By assets, National Penn is the seventy-second largest bank in the United States, and the fifth largest bank headquartered in Pennsylvania. National Penn is based in Allentown. National Penn trades on NASDAQ under the symbol NPBC. In August 2015, it was announced National Penn had been acquired by BB&T.

==History==
National Penn was founded in 1874 as The National Bank of Boyertown. The company went public in 1982, and changed its name to National Penn in 1993. The bank has completed twelve acquisitions since 1990, and terminated one. By 2015, National Penn had grown into 124 branches in Pennsylvania, New Jersey and Maryland, and the bank had $9.6 billion in assets.
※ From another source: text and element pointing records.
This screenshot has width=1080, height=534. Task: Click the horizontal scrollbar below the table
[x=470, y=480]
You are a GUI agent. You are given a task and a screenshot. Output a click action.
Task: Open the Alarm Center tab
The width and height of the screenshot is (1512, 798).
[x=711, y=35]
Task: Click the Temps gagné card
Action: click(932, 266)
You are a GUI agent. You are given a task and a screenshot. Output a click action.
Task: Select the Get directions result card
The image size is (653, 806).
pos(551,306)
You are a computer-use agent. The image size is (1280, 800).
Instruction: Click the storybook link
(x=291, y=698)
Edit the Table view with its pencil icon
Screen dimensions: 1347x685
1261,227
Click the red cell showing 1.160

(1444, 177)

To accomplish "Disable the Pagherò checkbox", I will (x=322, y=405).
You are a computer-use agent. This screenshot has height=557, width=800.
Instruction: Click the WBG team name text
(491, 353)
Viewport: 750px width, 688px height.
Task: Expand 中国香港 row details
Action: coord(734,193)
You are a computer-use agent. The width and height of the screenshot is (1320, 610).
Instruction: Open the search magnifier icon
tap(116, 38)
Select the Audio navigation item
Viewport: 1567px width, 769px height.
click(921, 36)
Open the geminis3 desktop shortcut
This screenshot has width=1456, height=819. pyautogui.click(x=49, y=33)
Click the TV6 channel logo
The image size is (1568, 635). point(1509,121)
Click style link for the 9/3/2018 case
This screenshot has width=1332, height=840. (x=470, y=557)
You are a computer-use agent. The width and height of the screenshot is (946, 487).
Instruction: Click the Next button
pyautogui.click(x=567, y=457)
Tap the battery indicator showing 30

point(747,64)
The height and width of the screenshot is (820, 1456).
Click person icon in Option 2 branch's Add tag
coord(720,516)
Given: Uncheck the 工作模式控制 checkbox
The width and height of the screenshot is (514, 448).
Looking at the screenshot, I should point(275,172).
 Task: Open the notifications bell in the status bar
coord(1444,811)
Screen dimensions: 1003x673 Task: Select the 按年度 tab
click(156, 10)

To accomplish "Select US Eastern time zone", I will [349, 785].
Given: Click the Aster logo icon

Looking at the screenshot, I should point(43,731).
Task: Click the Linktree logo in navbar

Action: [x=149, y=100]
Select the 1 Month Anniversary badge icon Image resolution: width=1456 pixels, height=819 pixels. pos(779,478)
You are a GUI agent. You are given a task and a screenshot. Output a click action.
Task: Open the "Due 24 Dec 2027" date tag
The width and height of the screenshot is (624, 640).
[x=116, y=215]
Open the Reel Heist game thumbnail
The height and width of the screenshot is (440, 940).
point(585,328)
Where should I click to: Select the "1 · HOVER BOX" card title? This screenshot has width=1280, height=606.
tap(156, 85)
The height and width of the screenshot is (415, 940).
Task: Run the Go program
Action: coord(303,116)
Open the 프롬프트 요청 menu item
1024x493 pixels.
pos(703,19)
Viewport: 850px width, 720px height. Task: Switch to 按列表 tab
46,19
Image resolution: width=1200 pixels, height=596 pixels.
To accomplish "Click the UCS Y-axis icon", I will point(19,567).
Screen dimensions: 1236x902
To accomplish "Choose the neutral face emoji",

In the spring of 2014, National Penn moved its headquarters to downtown Allentown, consolidating their facilities in one location. In August 2015, it was announced National Penn had been acquired by BB&T, which was expanding its presence in the mid-Atlantic states. National Penn CEO Scott Fainor said the deal was practical because BB&T could offer customers a wider range of products and services, such as deposit, loan and insurance offerings. Additionally, he said, new federal banking compliance rules would have cost National Penn millions of dollars annually. The merger is expected to close by mid-2016. BB&T seeks to achieve cost savings of about 30 percent of National Penn's non-interest expenses, totaling $65 million. As a result, job cuts are expected.

==Charitable efforts==
National Penn donated a new police headquarters for the Boyertown Police Department in 2015.